Я тянусь к ней, и Алена поднимает меня так, чтобы я могла перегнуться через подоконник. Кажется, что сердце вот-вот выскочит из груди.
— Не будь же такой неуклюжей дурой! — шипит она.
Я встаю на ноги и, хватаясь вспотевшими руками за карниз, снова двигаюсь на крышу. Алена ловко, как кошка, выпрыгивает из окна, закрывает его и карабкается вслед за мной.
В доме уже горит свет. Он льется из окна, находящегося прямо под нами. Оттуда доносятся быстрые шаги и грохот распахиваемой двери. А потом крик — но на этот раз не Мамашин. Одинокий пронзительный вопль, который внезапно обрывается зловещей тишиной.
Алена хватает одеяла.
— Лезь, — командует она. — Быстрее, на самый верх, там нас не увидят!
Я карабкаюсь по черепице, а Алена тем временем заметает одеялом наши следы, оставленные на припорошенном снегом карнизе и на том месте, где мы сидели. Потом ползет следом за мной, на конек крыши. Там мы усаживаемся, как окоченевшие горгульи.
— Стул, — внезапно вспоминаю я. — Мы оставили стул под люком!
— Поздно.
— Если они его увидят, то догадаются, что мы здесь.
Она хватает меня за руку и так сильно сжимает ее, что, кажется, сейчас треснут кости. На чердаке зажегся свет.
Мы съеживаемся, не смея шевельнуться. Достаточно слабого скрипа, упавшего с крыши снега, и они узнают, где мы. Мне кажется, что мое сердце бьется так сильно, что этот стук проникает сквозь крышу и потолок и слышен на чердаке.
Вдруг кто-то открывает окно.
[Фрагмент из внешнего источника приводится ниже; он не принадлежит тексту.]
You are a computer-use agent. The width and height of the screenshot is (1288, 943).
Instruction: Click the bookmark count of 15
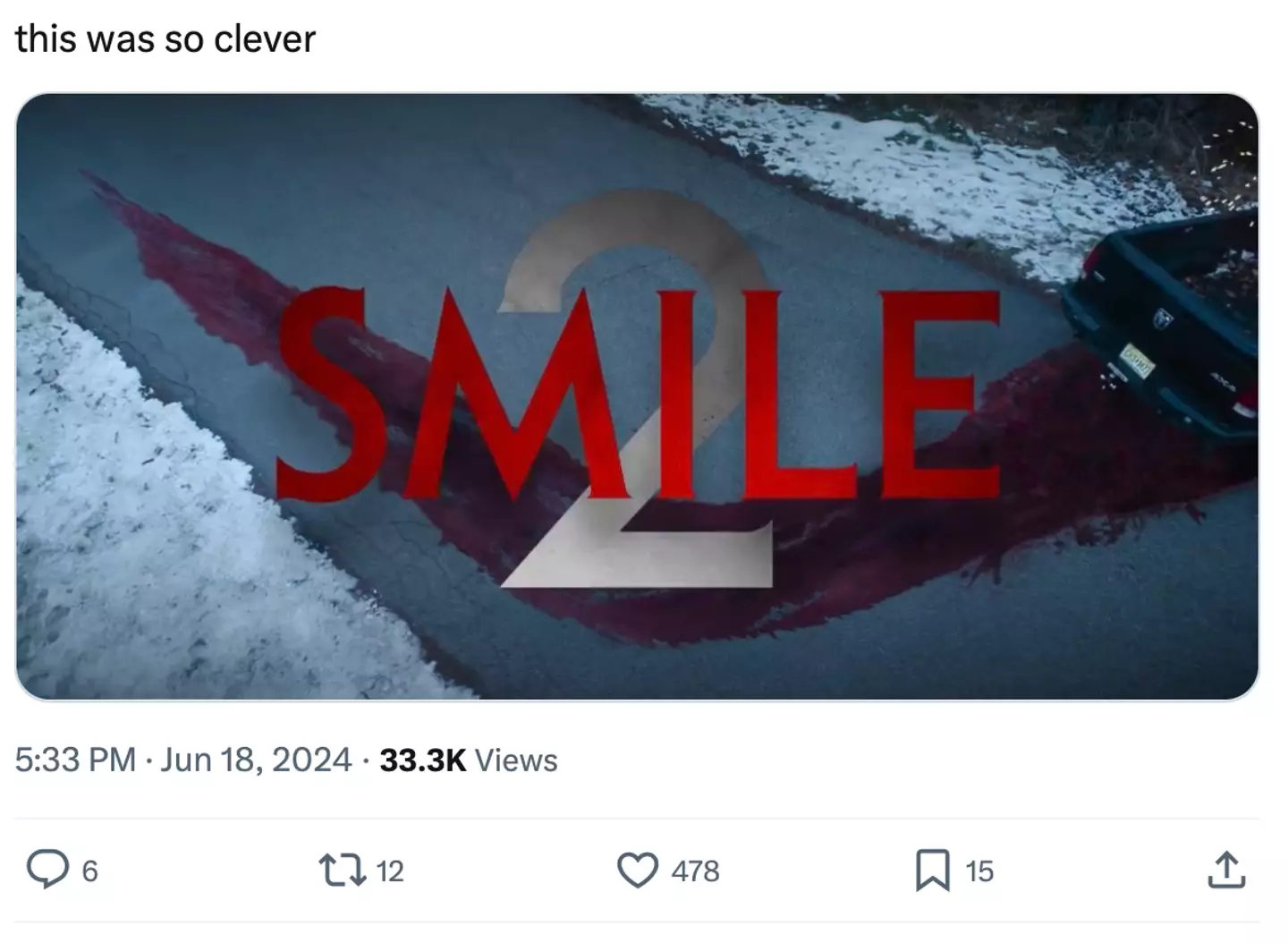pyautogui.click(x=979, y=871)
Проходит некоторое время. Что видит этот человек, выглядывая наружу? Остатки следов? Улику, которую случайно оставила Алена, когда пыталась смести следы одеялами? Окно снова захлопывается. Я с облегчением всхлипываю, но пальцы Алены снова впиваются мне в руку. Она хочет предостеречь меня.